• _Stored data_
>>>
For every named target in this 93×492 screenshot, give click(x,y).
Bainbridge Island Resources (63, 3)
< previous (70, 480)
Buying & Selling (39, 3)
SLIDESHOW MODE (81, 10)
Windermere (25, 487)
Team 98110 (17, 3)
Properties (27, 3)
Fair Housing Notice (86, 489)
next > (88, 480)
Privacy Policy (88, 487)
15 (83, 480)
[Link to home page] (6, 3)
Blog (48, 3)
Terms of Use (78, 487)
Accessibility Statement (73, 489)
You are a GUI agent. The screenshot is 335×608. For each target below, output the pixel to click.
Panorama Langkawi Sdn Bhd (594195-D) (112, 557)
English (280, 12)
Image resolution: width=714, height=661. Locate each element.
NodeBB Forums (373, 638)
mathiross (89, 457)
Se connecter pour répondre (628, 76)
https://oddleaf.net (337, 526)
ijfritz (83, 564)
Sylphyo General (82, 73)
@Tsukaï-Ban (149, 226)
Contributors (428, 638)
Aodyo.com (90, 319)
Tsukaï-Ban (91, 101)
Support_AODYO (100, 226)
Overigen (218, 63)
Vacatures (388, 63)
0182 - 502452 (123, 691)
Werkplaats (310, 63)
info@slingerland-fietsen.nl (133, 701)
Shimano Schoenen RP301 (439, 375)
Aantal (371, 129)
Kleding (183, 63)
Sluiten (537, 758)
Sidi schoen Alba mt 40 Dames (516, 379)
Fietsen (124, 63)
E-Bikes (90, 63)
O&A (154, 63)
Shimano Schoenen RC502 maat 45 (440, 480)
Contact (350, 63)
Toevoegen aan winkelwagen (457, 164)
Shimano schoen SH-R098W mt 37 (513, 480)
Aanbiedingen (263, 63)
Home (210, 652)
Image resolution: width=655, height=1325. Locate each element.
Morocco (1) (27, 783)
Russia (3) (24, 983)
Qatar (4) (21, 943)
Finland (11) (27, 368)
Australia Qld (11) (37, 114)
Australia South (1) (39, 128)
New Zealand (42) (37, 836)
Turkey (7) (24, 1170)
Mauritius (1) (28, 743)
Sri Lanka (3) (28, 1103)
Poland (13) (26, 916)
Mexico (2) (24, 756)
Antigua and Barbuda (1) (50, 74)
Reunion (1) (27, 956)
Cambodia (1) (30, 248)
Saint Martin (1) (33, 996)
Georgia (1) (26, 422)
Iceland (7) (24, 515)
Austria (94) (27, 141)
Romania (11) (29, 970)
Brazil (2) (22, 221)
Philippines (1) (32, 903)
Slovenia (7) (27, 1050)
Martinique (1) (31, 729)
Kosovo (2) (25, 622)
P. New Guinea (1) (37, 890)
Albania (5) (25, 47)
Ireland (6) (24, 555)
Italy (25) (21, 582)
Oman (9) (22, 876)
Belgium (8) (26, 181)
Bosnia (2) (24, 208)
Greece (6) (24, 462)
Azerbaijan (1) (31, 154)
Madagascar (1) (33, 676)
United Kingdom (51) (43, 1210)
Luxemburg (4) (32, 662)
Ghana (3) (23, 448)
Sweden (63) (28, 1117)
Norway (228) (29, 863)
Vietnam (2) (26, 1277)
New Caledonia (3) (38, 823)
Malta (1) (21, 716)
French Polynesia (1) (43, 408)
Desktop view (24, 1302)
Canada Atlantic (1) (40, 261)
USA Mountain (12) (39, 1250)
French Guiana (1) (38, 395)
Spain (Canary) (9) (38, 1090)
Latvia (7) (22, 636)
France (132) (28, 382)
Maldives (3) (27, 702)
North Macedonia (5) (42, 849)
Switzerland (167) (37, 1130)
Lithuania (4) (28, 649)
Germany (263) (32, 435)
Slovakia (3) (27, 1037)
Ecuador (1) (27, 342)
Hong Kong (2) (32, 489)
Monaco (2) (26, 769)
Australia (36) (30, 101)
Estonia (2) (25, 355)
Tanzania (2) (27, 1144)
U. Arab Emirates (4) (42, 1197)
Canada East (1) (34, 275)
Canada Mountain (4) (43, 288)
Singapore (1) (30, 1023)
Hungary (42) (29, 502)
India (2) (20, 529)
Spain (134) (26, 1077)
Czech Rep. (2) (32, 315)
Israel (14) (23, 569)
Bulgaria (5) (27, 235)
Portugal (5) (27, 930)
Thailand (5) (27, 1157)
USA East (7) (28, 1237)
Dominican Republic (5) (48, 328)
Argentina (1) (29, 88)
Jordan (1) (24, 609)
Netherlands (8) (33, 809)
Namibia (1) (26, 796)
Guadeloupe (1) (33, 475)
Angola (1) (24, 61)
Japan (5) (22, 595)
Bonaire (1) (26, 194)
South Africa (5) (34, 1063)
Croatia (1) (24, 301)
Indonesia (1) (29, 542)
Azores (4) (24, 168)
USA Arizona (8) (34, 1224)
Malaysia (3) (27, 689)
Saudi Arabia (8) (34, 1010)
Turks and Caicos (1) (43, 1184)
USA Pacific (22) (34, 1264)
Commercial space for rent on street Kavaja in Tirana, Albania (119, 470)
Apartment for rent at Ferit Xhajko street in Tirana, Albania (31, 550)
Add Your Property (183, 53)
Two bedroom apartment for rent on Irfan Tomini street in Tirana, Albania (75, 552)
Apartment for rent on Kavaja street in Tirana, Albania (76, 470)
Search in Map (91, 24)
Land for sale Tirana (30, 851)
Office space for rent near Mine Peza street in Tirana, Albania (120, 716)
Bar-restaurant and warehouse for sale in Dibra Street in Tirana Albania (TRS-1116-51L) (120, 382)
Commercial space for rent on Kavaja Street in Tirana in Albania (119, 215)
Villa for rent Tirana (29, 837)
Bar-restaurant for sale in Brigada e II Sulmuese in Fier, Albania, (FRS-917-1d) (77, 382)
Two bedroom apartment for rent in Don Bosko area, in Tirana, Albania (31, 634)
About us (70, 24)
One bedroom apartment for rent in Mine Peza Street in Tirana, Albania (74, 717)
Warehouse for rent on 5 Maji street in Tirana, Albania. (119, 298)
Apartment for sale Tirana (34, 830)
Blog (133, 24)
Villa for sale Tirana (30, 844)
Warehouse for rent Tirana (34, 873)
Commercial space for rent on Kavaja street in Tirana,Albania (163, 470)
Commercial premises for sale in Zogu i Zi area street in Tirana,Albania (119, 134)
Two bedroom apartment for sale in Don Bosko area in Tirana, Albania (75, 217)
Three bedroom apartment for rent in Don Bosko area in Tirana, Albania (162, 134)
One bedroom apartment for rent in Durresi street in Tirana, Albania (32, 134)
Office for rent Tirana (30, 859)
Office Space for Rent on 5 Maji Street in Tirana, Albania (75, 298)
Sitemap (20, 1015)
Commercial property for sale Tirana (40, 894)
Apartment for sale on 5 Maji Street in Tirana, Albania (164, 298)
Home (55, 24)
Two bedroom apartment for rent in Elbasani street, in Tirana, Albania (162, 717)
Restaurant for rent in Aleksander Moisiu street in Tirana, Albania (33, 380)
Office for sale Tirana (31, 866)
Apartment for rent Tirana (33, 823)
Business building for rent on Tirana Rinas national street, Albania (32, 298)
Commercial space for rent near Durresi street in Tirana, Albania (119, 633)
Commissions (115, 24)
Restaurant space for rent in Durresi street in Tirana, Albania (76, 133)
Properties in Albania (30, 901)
<<<
• _What you should do_
Convert the lines above into a JSON array of strings, one string per line, and omit any blank lines.

• _Completed exercise_
[
  "For every named target in this 93×492 screenshot, give click(x,y).",
  "Bainbridge Island Resources (63, 3)",
  "< previous (70, 480)",
  "Buying & Selling (39, 3)",
  "SLIDESHOW MODE (81, 10)",
  "Windermere (25, 487)",
  "Team 98110 (17, 3)",
  "Properties (27, 3)",
  "Fair Housing Notice (86, 489)",
  "next > (88, 480)",
  "Privacy Policy (88, 487)",
  "15 (83, 480)",
  "[Link to home page] (6, 3)",
  "Blog (48, 3)",
  "Terms of Use (78, 487)",
  "Accessibility Statement (73, 489)",
  "You are a GUI agent. The screenshot is 335×608. For each target below, output the pixel to click.",
  "Panorama Langkawi Sdn Bhd (594195-D) (112, 557)",
  "English (280, 12)",
  "Image resolution: width=714, height=661. Locate each element.",
  "NodeBB Forums (373, 638)",
  "mathiross (89, 457)",
  "Se connecter pour répondre (628, 76)",
  "https://oddleaf.net (337, 526)",
  "ijfritz (83, 564)",
  "Sylphyo General (82, 73)",
  "@Tsukaï-Ban (149, 226)",
  "Contributors (428, 638)",
  "Aodyo.com (90, 319)",
  "Tsukaï-Ban (91, 101)",
  "Support_AODYO (100, 226)",
  "Overigen (218, 63)",
  "Vacatures (388, 63)",
  "0182 - 502452 (123, 691)",
  "Werkplaats (310, 63)",
  "info@slingerland-fietsen.nl (133, 701)",
  "Shimano Schoenen RP301 (439, 375)",
  "Aantal (371, 129)",
  "Kleding (183, 63)",
  "Sluiten (537, 758)",
  "Sidi schoen Alba mt 40 Dames (516, 379)",
  "Fietsen (124, 63)",
  "E-Bikes (90, 63)",
  "O&A (154, 63)",
  "Shimano Schoenen RC502 maat 45 (440, 480)",
  "Contact (350, 63)",
  "Toevoegen aan winkelwagen (457, 164)",
  "Shimano schoen SH-R098W mt 37 (513, 480)",
  "Aanbiedingen (263, 63)",
  "Home (210, 652)",
  "Image resolution: width=655, height=1325. Locate each element.",
  "Morocco (1) (27, 783)",
  "Russia (3) (24, 983)",
  "Qatar (4) (21, 943)",
  "Finland (11) (27, 368)",
  "Australia Qld (11) (37, 114)",
  "Australia South (1) (39, 128)",
  "New Zealand (42) (37, 836)",
  "Turkey (7) (24, 1170)",
  "Mauritius (1) (28, 743)",
  "Sri Lanka (3) (28, 1103)",
  "Poland (13) (26, 916)",
  "Mexico (2) (24, 756)",
  "Antigua and Barbuda (1) (50, 74)",
  "Reunion (1) (27, 956)",
  "Cambodia (1) (30, 248)",
  "Saint Martin (1) (33, 996)",
  "Georgia (1) (26, 422)",
  "Iceland (7) (24, 515)",
  "Austria (94) (27, 141)",
  "Romania (11) (29, 970)",
  "Brazil (2) (22, 221)",
  "Philippines (1) (32, 903)",
  "Slovenia (7) (27, 1050)",
  "Martinique (1) (31, 729)",
  "Kosovo (2) (25, 622)",
  "P. New Guinea (1) (37, 890)",
  "Albania (5) (25, 47)",
  "Ireland (6) (24, 555)",
  "Italy (25) (21, 582)",
  "Oman (9) (22, 876)",
  "Belgium (8) (26, 181)",
  "Bosnia (2) (24, 208)",
  "Greece (6) (24, 462)",
  "Azerbaijan (1) (31, 154)",
  "Madagascar (1) (33, 676)",
  "United Kingdom (51) (43, 1210)",
  "Luxemburg (4) (32, 662)",
  "Ghana (3) (23, 448)",
  "Sweden (63) (28, 1117)",
  "Norway (228) (29, 863)",
  "Vietnam (2) (26, 1277)",
  "New Caledonia (3) (38, 823)",
  "Malta (1) (21, 716)",
  "French Polynesia (1) (43, 408)",
  "Desktop view (24, 1302)",
  "Canada Atlantic (1) (40, 261)",
  "USA Mountain (12) (39, 1250)",
  "French Guiana (1) (38, 395)",
  "Spain (Canary) (9) (38, 1090)",
  "Latvia (7) (22, 636)",
  "France (132) (28, 382)",
  "Maldives (3) (27, 702)",
  "North Macedonia (5) (42, 849)",
  "Switzerland (167) (37, 1130)",
  "Lithuania (4) (28, 649)",
  "Germany (263) (32, 435)",
  "Slovakia (3) (27, 1037)",
  "Ecuador (1) (27, 342)",
  "Hong Kong (2) (32, 489)",
  "Monaco (2) (26, 769)",
  "Australia (36) (30, 101)",
  "Estonia (2) (25, 355)",
  "Tanzania (2) (27, 1144)",
  "U. Arab Emirates (4) (42, 1197)",
  "Canada East (1) (34, 275)",
  "Canada Mountain (4) (43, 288)",
  "Singapore (1) (30, 1023)",
  "Hungary (42) (29, 502)",
  "India (2) (20, 529)",
  "Spain (134) (26, 1077)",
  "Czech Rep. (2) (32, 315)",
  "Israel (14) (23, 569)",
  "Bulgaria (5) (27, 235)",
  "Portugal (5) (27, 930)",
  "Thailand (5) (27, 1157)",
  "USA East (7) (28, 1237)",
  "Dominican Republic (5) (48, 328)",
  "Argentina (1) (29, 88)",
  "Jordan (1) (24, 609)",
  "Netherlands (8) (33, 809)",
  "Namibia (1) (26, 796)",
  "Guadeloupe (1) (33, 475)",
  "Angola (1) (24, 61)",
  "Japan (5) (22, 595)",
  "Bonaire (1) (26, 194)",
  "South Africa (5) (34, 1063)",
  "Croatia (1) (24, 301)",
  "Indonesia (1) (29, 542)",
  "Azores (4) (24, 168)",
  "USA Arizona (8) (34, 1224)",
  "Malaysia (3) (27, 689)",
  "Saudi Arabia (8) (34, 1010)",
  "Turks and Caicos (1) (43, 1184)",
  "USA Pacific (22) (34, 1264)",
  "Commercial space for rent on street Kavaja in Tirana, Albania (119, 470)",
  "Apartment for rent at Ferit Xhajko street in Tirana, Albania (31, 550)",
  "Add Your Property (183, 53)",
  "Two bedroom apartment for rent on Irfan Tomini street in Tirana, Albania (75, 552)",
  "Apartment for rent on Kavaja street in Tirana, Albania (76, 470)",
  "Search in Map (91, 24)",
  "Land for sale Tirana (30, 851)",
  "Office space for rent near Mine Peza street in Tirana, Albania (120, 716)",
  "Bar-restaurant and warehouse for sale in Dibra Street in Tirana Albania (TRS-1116-51L) (120, 382)",
  "Commercial space for rent on Kavaja Street in Tirana in Albania (119, 215)",
  "Villa for rent Tirana (29, 837)",
  "Bar-restaurant for sale in Brigada e II Sulmuese in Fier, Albania, (FRS-917-1d) (77, 382)",
  "Two bedroom apartment for rent in Don Bosko area, in Tirana, Albania (31, 634)",
  "About us (70, 24)",
  "One bedroom apartment for rent in Mine Peza Street in Tirana, Albania (74, 717)",
  "Warehouse for rent on 5 Maji street in Tirana, Albania. (119, 298)",
  "Apartment for sale Tirana (34, 830)",
  "Blog (133, 24)",
  "Villa for sale Tirana (30, 844)",
  "Warehouse for rent Tirana (34, 873)",
  "Commercial space for rent on Kavaja street in Tirana,Albania (163, 470)",
  "Commercial premises for sale in Zogu i Zi area street in Tirana,Albania (119, 134)",
  "Two bedroom apartment for sale in Don Bosko area in Tirana, Albania (75, 217)",
  "Three bedroom apartment for rent in Don Bosko area in Tirana, Albania (162, 134)",
  "One bedroom apartment for rent in Durresi street in Tirana, Albania (32, 134)",
  "Office for rent Tirana (30, 859)",
  "Office Space for Rent on 5 Maji Street in Tirana, Albania (75, 298)",
  "Sitemap (20, 1015)",
  "Commercial property for sale Tirana (40, 894)",
  "Apartment for sale on 5 Maji Street in Tirana, Albania (164, 298)",
  "Home (55, 24)",
  "Two bedroom apartment for rent in Elbasani street, in Tirana, Albania (162, 717)",
  "Restaurant for rent in Aleksander Moisiu street in Tirana, Albania (33, 380)",
  "Office for sale Tirana (31, 866)",
  "Apartment for rent Tirana (33, 823)",
  "Business building for rent on Tirana Rinas national street, Albania (32, 298)",
  "Commercial space for rent near Durresi street in Tirana, Albania (119, 633)",
  "Commissions (115, 24)",
  "Restaurant space for rent in Durresi street in Tirana, Albania (76, 133)",
  "Properties in Albania (30, 901)"
]